Но уехала она одна. Дочь осталась у нас.Геральту показалось, что, вымолвивши последние слова, комендантша вздохнула. Но он не прервал её монолога.
— Дочь осталась, — повторила комендантша. — Но незадолго до Мидинваэрне заболела и вскоре умерла. Маркграф был безутешен.
Геральт догадался, что было дальше.
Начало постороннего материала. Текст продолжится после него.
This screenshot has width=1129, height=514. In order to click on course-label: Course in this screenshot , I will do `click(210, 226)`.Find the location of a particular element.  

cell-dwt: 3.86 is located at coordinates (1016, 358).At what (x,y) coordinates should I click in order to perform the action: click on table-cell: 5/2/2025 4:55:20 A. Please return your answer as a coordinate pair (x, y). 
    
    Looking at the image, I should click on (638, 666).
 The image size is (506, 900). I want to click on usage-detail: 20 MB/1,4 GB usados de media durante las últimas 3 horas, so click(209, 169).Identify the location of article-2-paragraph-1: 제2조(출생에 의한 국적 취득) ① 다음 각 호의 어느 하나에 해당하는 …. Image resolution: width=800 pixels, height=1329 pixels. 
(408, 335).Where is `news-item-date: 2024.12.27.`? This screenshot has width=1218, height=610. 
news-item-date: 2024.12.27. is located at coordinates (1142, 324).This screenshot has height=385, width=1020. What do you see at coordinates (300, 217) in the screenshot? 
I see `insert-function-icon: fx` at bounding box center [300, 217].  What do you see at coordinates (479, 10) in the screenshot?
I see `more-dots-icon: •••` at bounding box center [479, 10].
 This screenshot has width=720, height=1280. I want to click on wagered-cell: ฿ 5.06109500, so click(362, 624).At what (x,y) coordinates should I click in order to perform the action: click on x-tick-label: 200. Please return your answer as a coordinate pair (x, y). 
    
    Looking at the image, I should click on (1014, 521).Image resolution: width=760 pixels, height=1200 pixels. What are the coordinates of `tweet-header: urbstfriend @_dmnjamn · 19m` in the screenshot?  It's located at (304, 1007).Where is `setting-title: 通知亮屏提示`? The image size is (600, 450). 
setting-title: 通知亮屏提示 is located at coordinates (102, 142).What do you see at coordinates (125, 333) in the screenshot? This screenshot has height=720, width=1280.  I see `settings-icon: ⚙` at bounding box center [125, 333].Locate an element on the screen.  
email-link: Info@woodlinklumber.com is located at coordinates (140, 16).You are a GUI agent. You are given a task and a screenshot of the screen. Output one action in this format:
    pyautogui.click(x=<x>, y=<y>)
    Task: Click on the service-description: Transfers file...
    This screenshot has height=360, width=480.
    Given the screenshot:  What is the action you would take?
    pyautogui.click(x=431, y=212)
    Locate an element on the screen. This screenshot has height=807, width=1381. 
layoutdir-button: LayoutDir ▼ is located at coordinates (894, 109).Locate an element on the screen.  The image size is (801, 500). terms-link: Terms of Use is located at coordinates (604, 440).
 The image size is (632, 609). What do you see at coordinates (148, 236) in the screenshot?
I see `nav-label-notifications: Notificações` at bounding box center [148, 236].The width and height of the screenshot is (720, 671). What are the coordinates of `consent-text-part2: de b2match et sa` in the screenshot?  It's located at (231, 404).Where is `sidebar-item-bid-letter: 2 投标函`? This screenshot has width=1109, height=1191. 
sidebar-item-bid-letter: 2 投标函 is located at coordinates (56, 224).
Комендантша поняла, что он догадался. И сократила свой рассказ.
— Началось в конце июля. Девушка стала выходить из могилы как… Как ты там сказал? Чудовище из группы упырей и подгруппы ночниц? Люди, однако, без обиняков назвали монстра его настоящим именем. Потому что, хотя всё держалось в строжайшей тайне, сплетен не остановишь. Оная дворянка из Ард Каррайга сбежала из столицы от своего отца. С дочерью, которая… Была в то же время и её сестрой. И потому стала стрыгой. Чудовищем с очень большими и очень острыми зубами.
— Стрыга, — Елена Фиакра де Мерсо всё ещё не сводила глаз с пламени свечи, — начала делать то, что обычно делает стрыга. — То есть выбираться из могилы по ночам и убивать людей. Массово.
— Истинное богатство Верхней Мархии, — продолжила она после минутного молчания, — и лично маркграфа — это соль. Всё Предгорье, то есть западный склон Синих Гор, особенно окрестности Брунанбурга, стоит на огромных подземных пластах каменной соли, причём наивысшего качества. Сейчас там работают уже три шахты, добыча достигает нескольких тысяч цетнаров в год. А в перспективе — намного больше. Под Брунанбургом возникло поселение шахтёров, там живёт их более сотни, плюс семьи.
Беда в том, что кладбище и гробница стрыги находятся поблизости от этого поселения и самой шахты. Стрыга дальних прогулок не любит, и число жертв среди шахтёров растёт. И вдруг оказывается, что никто не хочет ни жить там, ни работать в маркграфских соляных копях.
Ты скажешь, что толпа шахтёров с кирками должна была справиться с какой-то несчастной стрыгой? Так вот, не справилась и не справляется. Расползлись сплетни и слухи. Что стрыга — существо сверхъестественное, и простому смертному с ней сразиться не под силу. Что каждый укушенный стрыгой сам стрыгой станет. Что и укуса не надобно, достаточно взгляда. Да и взгляда не надо, проклятие стрыги действует на расстоянии, и горе каждой забредшей в те места беременной женщине. И вдобавок ко всему этому…
Она вдруг умолкла. Пламя свечи метнулось, фитиль брызнул крошками сажи.
— Вдобавок ко всему этому ходят слухи, что маркграф Линдсберг и не собирается… истребить её. Он всё это время безуспешно изыскивает способ снять проклятие и расколдовать девушку. Маркграф изыскивает, стрыга убивает, шахтёры разбегаются из Брунанбурга, народ возмущается. И требует, чтобы маркграф, наконец, сделал что-нибудь. А именно — избавился от своих предубеждений. И призвал на помощь ведьмаков. Которых… ну, скажем так, не любит.
Геральт мог кивнуть, но решил, что это лишнее.
— В Стеклянной Горе, — комендантша подняла голову, — ты снял проклятие, убив того, кто его наложил. В случае со стрыгой это тоже действует?
— Нет. Совсем иначе. И на всякий случай: я не собираюсь ехать в Ард Каррайг, чтобы убить отца девочки.
— Буду знать.
Они помолчали.
— У меня странное чувство, — сказал он, — точнее предчувствие. Ты не всё мне говоришь.
На самом деле не было у Геральта ни чувства, ни предчувствия, а в поведении и словах комендантши не было ничего, ну, совершенно ничегошеньки, что могло бы указывать на неискренность. Он просто стрельнул наугад. И — о, чудо — попал в десятку.